The link to this topic is in my search for an understanding of God which best serves that purpose of a faith that life is worth living. This is enhanced by a God who can interact with us more completely and thus a personal God with at least the same capacities for relationship that we have ourselves – to be starkly contrasted with a cold universe of mathematical laws which cares nothing about us. In the doctrine of the Trinity we have a God with an excess of personhood rather than any lack of it as we see in many other notions of God. This is perhaps one reason why Paul Tillich’s notion of the God as the “ground of being” doesn’t appeal to me very much – far more philosophical and conceptual than personal.

At the same time, the skepticism and criticism many have had for the idea of a personal God (a group including many I have admired like Albert Einstein) is also answered by the doctrine of the Trinity. To many our notions of a personal God seemed like we were anthropomorphizing the universe and projecting an image of ourselves upon it.

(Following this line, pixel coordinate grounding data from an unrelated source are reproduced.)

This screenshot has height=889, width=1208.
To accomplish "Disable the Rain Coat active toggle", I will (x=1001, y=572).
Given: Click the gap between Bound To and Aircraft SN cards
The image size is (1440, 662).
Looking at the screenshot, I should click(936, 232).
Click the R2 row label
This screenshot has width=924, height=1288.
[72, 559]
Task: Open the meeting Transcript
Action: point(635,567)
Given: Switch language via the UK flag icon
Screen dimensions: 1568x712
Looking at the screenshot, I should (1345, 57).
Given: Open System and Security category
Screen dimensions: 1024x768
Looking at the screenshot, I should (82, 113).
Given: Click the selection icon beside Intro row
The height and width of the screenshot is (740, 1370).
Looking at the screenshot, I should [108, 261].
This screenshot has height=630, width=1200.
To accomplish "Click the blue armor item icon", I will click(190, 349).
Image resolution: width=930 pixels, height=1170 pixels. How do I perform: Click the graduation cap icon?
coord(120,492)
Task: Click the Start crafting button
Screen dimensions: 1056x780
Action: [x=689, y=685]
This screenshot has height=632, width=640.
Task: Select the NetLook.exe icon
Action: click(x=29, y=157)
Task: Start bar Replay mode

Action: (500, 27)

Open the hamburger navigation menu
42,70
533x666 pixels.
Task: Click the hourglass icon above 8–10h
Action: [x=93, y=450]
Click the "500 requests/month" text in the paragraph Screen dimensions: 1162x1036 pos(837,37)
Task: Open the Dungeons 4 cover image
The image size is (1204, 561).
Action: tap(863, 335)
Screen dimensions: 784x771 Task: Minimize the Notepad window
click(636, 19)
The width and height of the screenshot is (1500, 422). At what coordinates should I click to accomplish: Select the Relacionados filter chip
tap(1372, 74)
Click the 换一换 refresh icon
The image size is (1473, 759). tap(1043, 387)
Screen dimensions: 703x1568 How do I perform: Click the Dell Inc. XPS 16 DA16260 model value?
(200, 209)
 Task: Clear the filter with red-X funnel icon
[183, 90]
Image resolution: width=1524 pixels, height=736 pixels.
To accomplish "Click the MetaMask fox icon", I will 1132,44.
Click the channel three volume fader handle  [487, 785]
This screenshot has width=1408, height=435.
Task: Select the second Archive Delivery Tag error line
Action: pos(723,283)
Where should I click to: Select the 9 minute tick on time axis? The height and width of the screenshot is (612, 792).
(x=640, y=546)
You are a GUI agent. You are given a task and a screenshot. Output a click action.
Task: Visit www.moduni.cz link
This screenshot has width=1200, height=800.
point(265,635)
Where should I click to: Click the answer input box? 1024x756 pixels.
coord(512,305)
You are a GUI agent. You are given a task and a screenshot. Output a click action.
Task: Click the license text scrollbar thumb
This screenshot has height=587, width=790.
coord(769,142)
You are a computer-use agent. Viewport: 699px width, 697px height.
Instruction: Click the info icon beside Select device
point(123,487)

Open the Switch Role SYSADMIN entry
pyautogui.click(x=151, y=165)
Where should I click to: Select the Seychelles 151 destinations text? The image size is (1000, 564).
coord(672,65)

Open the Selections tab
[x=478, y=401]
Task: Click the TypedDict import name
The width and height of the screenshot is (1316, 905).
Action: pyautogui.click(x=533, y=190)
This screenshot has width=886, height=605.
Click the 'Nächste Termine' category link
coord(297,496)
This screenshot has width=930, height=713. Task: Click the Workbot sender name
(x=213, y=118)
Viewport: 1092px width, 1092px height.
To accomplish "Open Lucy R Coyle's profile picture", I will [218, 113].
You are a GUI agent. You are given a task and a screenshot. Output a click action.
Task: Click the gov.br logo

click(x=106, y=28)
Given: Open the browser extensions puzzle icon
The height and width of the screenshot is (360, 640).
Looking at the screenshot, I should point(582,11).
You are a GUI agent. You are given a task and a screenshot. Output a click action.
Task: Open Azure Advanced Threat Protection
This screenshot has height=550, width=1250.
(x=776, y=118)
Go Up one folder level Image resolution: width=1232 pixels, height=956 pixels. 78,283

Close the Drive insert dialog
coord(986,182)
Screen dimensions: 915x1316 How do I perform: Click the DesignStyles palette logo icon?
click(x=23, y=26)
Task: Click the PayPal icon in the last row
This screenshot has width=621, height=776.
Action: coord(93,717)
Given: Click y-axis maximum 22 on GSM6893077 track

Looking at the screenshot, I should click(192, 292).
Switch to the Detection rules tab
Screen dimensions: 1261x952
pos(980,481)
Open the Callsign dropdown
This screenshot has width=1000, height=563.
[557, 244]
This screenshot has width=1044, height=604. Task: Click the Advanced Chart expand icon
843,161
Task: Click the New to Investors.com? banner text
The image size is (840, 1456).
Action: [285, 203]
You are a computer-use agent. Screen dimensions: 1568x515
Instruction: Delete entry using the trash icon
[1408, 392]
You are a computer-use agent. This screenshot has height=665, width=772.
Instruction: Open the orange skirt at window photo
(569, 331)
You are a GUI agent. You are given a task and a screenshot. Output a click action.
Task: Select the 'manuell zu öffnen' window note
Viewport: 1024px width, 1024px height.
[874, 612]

But the God of the Trinitarian doctrine is not a God made in our own image at all – nor like anything else in our experience either – so strange and contrary to our common sense expectations of the way things should be, that it reminds me of quantum physics. And that is one of the things infuses a sense of reality into it – yeah because reality IS very much like that, contrary to what we expect and what seems sensible and plausible. It stretches our rationality rather than just reaffirming the limits of our usual complacent use of reason.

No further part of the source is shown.